What to work on:
A complete and exact copy of the data below is the task.

Data excerpts:
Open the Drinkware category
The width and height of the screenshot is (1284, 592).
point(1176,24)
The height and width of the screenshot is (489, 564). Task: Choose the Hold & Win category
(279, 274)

Expected output:
Open the Drinkware category
The width and height of the screenshot is (1284, 592).
point(1176,24)
The height and width of the screenshot is (489, 564). Task: Choose the Hold & Win category
(279, 274)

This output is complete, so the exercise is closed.